Poderiam ser dicas de principiante, mas tendo em conta que saem da boca de Ruud van Nistelrooy, dir-se-á que ganham um estatuto de autoridade. Um dos maiores avançados da história do futebol holandês vai, a partir da próxima época, colocar todo o seu know-how ao serviço das camadas jovens do PSV Eindhoven. O mesmo é dizer que os atacantes dos sub17, dos sub19 e da equipa de reservas do campeão da Holanda vão contar com um especialista que, durante anos a fio, alimentou uma relação íntima com o golo.
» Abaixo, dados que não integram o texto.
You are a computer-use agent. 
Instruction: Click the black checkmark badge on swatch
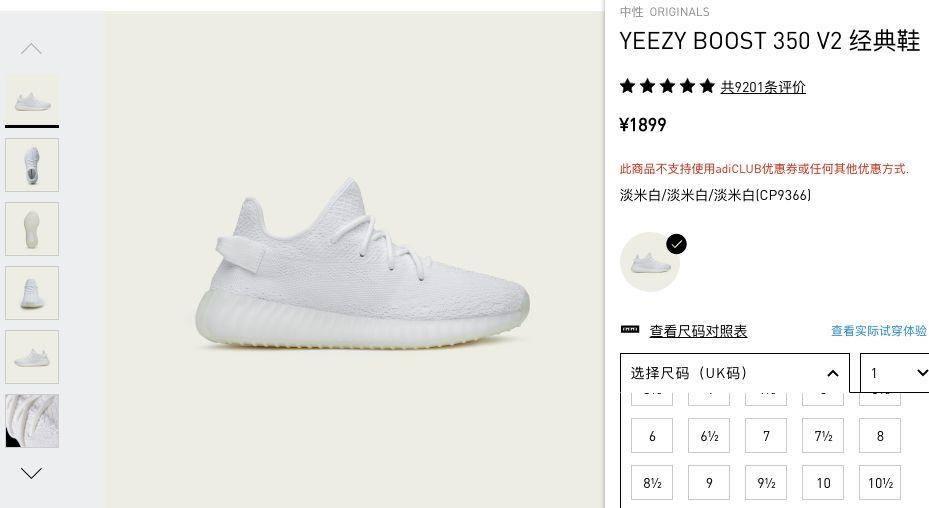click(676, 244)
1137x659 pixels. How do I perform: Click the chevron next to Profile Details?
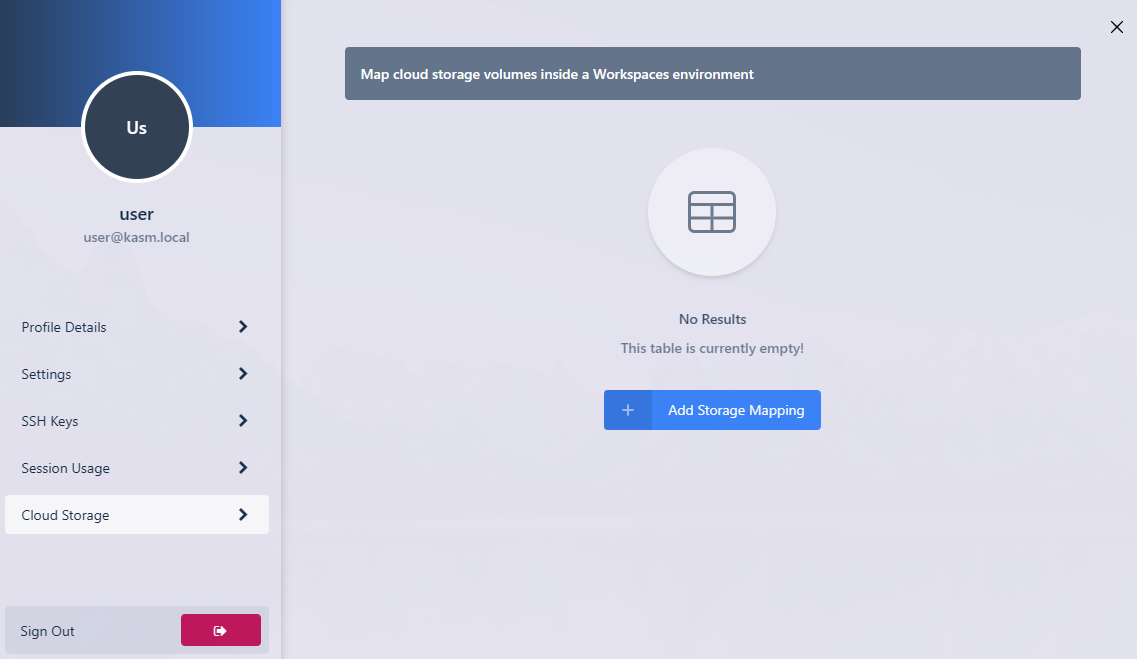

Começou nas ruas da pequena localidade de Oss, no sul do país, essa relação de longa duração. Nas mesmas ruas onde o então jovem Ruud foi vítima de bullying, porque a família decidiu mudar-se na perspectiva de aumentar as hipóteses de o seu talento ser detectado. “[Os outros miúdos] Vinham atrás de mim porque pensavam que me julgava melhor do que eles. Perguntavam: ‘Quem achas que és para deixar a nossa cidade?’”, recordou recentemente em Oxford, durante um debate. “Era esse o tipo de mentalidade que existia. Nascias lá, tinhas de morrer lá”.

Nistelrooy, que se recorda também dos “pontapés” que levava durante os jogos na infância, haveria de sofrer muitas entradas ríspidas nos anos que se seguiram, quando finalmente repararam no seu potencial, aos 14 anos. O Den Bosch deu-lhe um primeiro palco para exibir os seus dotes, mas rapidamente o Heerenveen (1997) e o PSV (1998) o resgataram. E 62 golos em 67 jogos pelo clube de Eindhoven foram suficientes para convencer o Manchester United.

A mudança para Inglaterra, porém, começou com contornos de pesadelo. No Verão de 2000, estava prestes a ser anunciada a transferência para Old Trafford por um valor recorde de 18,5 milhões de libras, mas a conferência de imprensa devida foi, ao invés, utilizada para levantar dúvidas sobre a condição física do jogador, que havia estado um mês parado devido a um problema no joelho. O negócio abortou e, para tornar o cenário ainda mais negro, Nistelrooy sofreu uma ruptura do ligamento cruzado do joelho no treino do dia seguinte. Resultado: praticamente um ano de paragem.

A paciência e a persistência compensaram, porém. O Manchester não desistiu e o segundo take da operação correu de feição. O investimento era pesado, a responsabilidade também, mas Nistelrooy estava à altura do desafio. Marcou no primeiro jogo pelo United, na Supertaça, frente ao Liverpool; marcou na estreia na Premier League, frente ao Fulham. Começava uma era de ouro para o holandês.

Em Inglaterra, fez 150 golos em cinco épocas (219 jogos) e conquistou vários títulos colectivos e individuais. Aventurou-se depois no Real Madrid, por se sentir “acomodado” em Manchester, marcando 64 golos em 96 partidas, antes de entrar na recta final da carreira, para representar o Hamburgo (17/44) e o Málaga (5/32). Pela selecção, deixou uma marca de respeito também: 35 golos em 70 internacionalizações. Um pecúlio bem melhor do que aquele que recentemente obteve no corpo técnico da (cada vez menos) Laranja Mecânica.

Depois do Mundial 2014, tornou-se adjunto de Guus Hiddink à frente dos destinos da selecção, apenas para somar um dos maiores fracassos dos últimos largos anos, ao falhar o apuramento para a versão alargada do Campeonato da Europa deste ano. “Foi um choque, um desastre nacional e eu fiz parte dele. É difícil compreender como é que fomos terceiros no Mundial e agora não nos qualificámos”, assumiu.

Fechou-se um ciclo na selecção, reabriu-se a porta do PSV, agora com a missão de apurar as qualidades dos futuros avançados da equipa. Todos eles terão, seguramente, uma carreira como a de Ruud na cabeça. E golos como o que marcou ao Fulham, em Março de 2003, depois de ganhar a bola no meio-campo e bater todos os adversários que lhe saíram ao caminho até rematar com classe para a baliza. “Foi o melhor golo que alguma vez marquei”, recorda. Mas esse é daqueles que não se ensina.